|Shopping for a monitor in Ho Chi Minh City.|
While membership of the World Trade Organization has made next to no impact on computer production in Viet Nam, local computer prices are sure to rise as the buyers will be paying for licensed software, according to Intel and Vietnamese computer makers.
Than Trong Phuc, CEO of Intel Vietnam, told reporters that the computer parts available here were mostly imported from abroad, so their final retail price was heavily influenced by the foreign suppliers.
“Intel has no plans to cut prices. But new technologies devalue the old ones. And we usually have new technologies every 12 to 18 months,” he said.
The import tariffs three to four years ago were the same as the rates (zero percent for CPUs and five percent for mainboards) set for the next five years in line with WTO requirements, so computer prices will not fall, a local computer maker told the press briefing.
In addition, buyers will have to pay more for licensed software, notably Microsoft Windows and Office, whose price of more than US$200 is even higher than some computers.
“Local computer makers have been barely making a profit recently.
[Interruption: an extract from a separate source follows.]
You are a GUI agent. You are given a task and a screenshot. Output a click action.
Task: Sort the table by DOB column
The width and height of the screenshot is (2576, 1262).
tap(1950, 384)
And after the Law on Intellectual Property comes into effect on January 1, 2007, they will have to add the cost of licensed software to their prices,” said Pham Thien Nghe, director of the Khai Tri Company.
Le Thanh Hung from T&H suggested that foreign computer parts suppliers might lower their prices if the orders were big enough, so the manufacturers should get together and pool their orders to achieve this end.
Ultimately, said Hoang Le Minh, deputy director of the Ho Chi Minh City Department of Post and Telematics, licensed software will force up the prices of Vietnamese-made computers, but the local market should have no trouble absorbing the increase.